Seasonal living and the sensual, sensate life.

Make Me Blush

Listen, I am old enough to remember the days of Sutter Home White Zinfandel with its sweet, sweet taste and lovely salmon color. I will confess here that in spite of myself and the food devotee I would become, I drank my fair share of it. Back then, I was a newcomer to wine so in addition to the color and drinkability, I loved that it was called blush, a name that appealed to the poet in me. But, this was also during my Carlo Rossi drinking days (which I now blush to tell you I purchased by the gallon). What I didn’t know about wine then could fill an ocean.

And then White Zin fell by the wayside and became an outcast in the same way Merlot would after Sideways came out. Until recently, that is.

A few weeks ago, I was having lunch at one of those  all too hip Boulder restaurants where the wait staff wear jean shirts and crisp white aprons and serve pâté, locally sourced. Tap water is brought to the table in one of those trendy stopper-topped glass bottles; the walls are exposed brick, the ceilings high, the chandeliers antique crystal, and the wood tables “rustic” butcher block. While waiting for my own plate of pâté, I was surprised to see glass after glass of lovely rose-colored wine adorning tables and being pressed to all-too-perfect Boulder lips. The scene was so manicured and lovely, I imagined myself a glossy ad for Aspen.

Apparently, the 80s were back, though they clearly had had some face work.

Mixed Berry Galette
I had been vaguely aware that rosé was all the rage, but this summer, it seems to have exploded:  All the beautiful people are drinking it. Even my favorite local liquor store, which prides itself on a small, eclectic selection, carries half a dozen chilled bottles in the cooler case. Curious, I decided to revisit my days of wine and rosé when my Aunt MaryAnn, a big big fan of the lovely colored liquid, came to town. In celebration, I hosted a tasting and BBQ for her at my mountain cabin along with my food-loving sis and her husband (who knows a bit about wine) and my adorable 3 year-old niece, Ava. 

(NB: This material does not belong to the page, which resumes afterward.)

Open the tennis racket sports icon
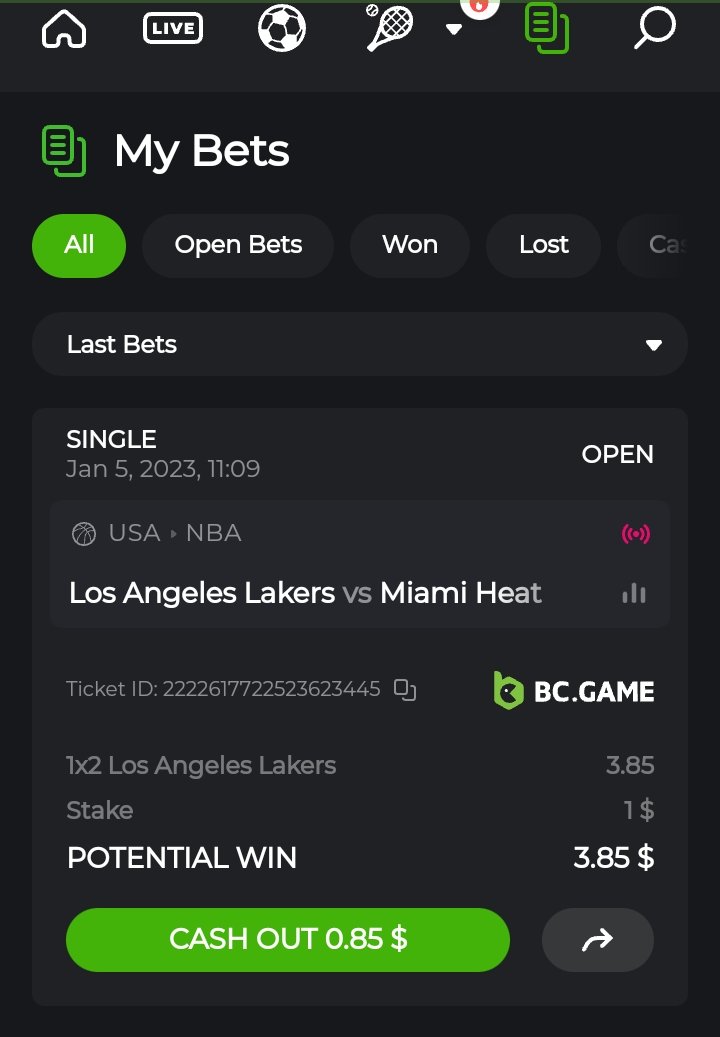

Let’s cut to the chase:  Everyone one of us, Ava excepted, was wildly unimpressed. The first wine (Chateau Lauzade Rose 2012, a French appellation that was a mixture of Grenache, Cinsualt, Tibouren and Syrah) was so dry, most of us put it down after one sip. Okay, I thought, we were definitely out of Sutter Home territory. I’d gone to the trouble of getting a recommendation from the buyer at the little liquor store who, after hearing me recount my Sutter Home days, wanted me to “have a good experience.”  Instead, I felt like a virgin all over again, one who’d finally embraced the long-anticipated big event, and had rolled over with a sigh and no small amount of  incredulity, and thought “That was it?”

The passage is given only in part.